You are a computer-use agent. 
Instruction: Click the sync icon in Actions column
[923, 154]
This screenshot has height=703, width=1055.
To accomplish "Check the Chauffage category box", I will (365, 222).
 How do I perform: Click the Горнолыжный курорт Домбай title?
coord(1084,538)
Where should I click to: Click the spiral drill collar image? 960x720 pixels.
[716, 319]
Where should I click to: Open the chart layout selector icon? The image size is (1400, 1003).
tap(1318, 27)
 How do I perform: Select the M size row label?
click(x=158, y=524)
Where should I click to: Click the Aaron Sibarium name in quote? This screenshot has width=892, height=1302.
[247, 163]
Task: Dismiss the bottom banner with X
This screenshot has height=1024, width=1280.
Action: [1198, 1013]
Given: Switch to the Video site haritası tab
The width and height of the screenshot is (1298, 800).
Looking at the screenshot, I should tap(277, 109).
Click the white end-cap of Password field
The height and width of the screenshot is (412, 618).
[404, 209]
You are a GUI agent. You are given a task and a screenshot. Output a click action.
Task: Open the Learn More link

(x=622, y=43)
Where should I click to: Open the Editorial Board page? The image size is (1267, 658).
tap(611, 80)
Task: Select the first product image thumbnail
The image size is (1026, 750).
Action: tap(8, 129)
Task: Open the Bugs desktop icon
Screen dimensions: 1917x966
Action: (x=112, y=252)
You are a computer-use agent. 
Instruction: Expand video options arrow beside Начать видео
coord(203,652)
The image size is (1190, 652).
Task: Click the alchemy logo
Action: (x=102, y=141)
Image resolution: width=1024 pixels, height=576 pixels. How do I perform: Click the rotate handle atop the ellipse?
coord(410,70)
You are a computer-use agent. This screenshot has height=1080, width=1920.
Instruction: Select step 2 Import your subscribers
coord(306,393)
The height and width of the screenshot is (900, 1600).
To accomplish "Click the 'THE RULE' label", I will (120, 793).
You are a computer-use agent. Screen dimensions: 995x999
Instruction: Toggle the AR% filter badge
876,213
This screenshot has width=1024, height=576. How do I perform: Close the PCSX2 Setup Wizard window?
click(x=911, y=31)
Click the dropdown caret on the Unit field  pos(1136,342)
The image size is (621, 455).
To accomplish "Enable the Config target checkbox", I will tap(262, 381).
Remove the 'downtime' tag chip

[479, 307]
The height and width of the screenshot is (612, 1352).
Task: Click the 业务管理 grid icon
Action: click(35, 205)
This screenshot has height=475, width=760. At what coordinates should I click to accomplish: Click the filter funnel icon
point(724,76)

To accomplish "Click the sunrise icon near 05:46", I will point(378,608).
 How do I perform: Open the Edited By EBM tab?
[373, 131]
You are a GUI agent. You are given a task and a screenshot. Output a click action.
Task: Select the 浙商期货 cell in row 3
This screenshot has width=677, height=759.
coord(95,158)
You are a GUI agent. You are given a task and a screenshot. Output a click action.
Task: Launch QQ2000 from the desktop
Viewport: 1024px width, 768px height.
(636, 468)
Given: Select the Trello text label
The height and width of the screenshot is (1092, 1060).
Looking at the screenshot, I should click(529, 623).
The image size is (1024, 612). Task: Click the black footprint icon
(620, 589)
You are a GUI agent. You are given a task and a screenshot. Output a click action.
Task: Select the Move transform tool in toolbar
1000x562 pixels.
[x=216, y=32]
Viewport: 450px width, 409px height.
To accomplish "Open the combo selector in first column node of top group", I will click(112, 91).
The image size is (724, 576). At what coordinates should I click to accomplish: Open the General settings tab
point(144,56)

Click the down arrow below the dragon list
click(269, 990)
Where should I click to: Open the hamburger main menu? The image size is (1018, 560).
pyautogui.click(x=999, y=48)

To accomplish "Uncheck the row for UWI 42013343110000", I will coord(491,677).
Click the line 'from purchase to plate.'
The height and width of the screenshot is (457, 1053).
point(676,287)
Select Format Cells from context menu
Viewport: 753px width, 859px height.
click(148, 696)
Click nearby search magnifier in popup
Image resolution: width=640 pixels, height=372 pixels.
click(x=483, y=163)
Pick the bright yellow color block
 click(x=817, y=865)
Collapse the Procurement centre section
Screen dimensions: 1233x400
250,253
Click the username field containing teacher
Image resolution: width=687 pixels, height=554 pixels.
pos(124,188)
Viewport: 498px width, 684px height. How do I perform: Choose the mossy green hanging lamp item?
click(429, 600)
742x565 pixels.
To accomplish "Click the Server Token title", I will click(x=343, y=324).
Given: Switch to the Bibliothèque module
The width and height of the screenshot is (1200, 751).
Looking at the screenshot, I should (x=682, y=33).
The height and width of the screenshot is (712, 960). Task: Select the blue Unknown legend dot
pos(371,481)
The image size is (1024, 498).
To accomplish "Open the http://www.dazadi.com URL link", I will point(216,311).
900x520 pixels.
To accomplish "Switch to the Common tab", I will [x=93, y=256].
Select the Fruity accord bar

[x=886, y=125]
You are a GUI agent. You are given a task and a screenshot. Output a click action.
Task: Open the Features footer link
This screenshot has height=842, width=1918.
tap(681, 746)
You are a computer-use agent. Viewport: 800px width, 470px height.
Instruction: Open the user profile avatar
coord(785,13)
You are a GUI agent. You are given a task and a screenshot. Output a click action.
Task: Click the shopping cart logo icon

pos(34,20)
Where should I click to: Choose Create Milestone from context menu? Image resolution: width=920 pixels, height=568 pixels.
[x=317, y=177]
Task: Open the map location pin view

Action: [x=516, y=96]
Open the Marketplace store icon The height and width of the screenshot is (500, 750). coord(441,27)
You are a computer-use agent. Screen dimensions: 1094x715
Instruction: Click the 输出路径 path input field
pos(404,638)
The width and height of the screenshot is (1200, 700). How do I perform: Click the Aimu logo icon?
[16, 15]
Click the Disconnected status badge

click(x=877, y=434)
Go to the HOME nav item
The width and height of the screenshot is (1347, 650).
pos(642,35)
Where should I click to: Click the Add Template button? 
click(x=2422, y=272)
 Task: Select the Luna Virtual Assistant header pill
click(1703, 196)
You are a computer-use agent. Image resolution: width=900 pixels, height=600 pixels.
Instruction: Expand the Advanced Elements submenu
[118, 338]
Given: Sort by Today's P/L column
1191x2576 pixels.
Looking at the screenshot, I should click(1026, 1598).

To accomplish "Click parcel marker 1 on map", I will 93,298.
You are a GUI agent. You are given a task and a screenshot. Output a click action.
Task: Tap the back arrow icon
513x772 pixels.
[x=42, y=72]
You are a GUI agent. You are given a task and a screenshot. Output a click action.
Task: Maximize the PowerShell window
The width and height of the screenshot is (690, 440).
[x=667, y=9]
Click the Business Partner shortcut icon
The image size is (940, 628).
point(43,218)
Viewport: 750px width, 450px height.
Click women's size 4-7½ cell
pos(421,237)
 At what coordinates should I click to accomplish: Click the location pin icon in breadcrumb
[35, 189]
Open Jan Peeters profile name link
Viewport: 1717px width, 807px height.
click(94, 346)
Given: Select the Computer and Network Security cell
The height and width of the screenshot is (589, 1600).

_WORK TO COMPLETE_.
Restate word for word the entries above, starting at the line with "The width and height of the screenshot is (1200, 751)." and ending at the line with "The image size is (1024, 498).", inclusive, and no others.

_EXERCISE OUTPUT_.
The width and height of the screenshot is (1200, 751).
Looking at the screenshot, I should (x=682, y=33).
The height and width of the screenshot is (712, 960). Task: Select the blue Unknown legend dot
pos(371,481)
The image size is (1024, 498).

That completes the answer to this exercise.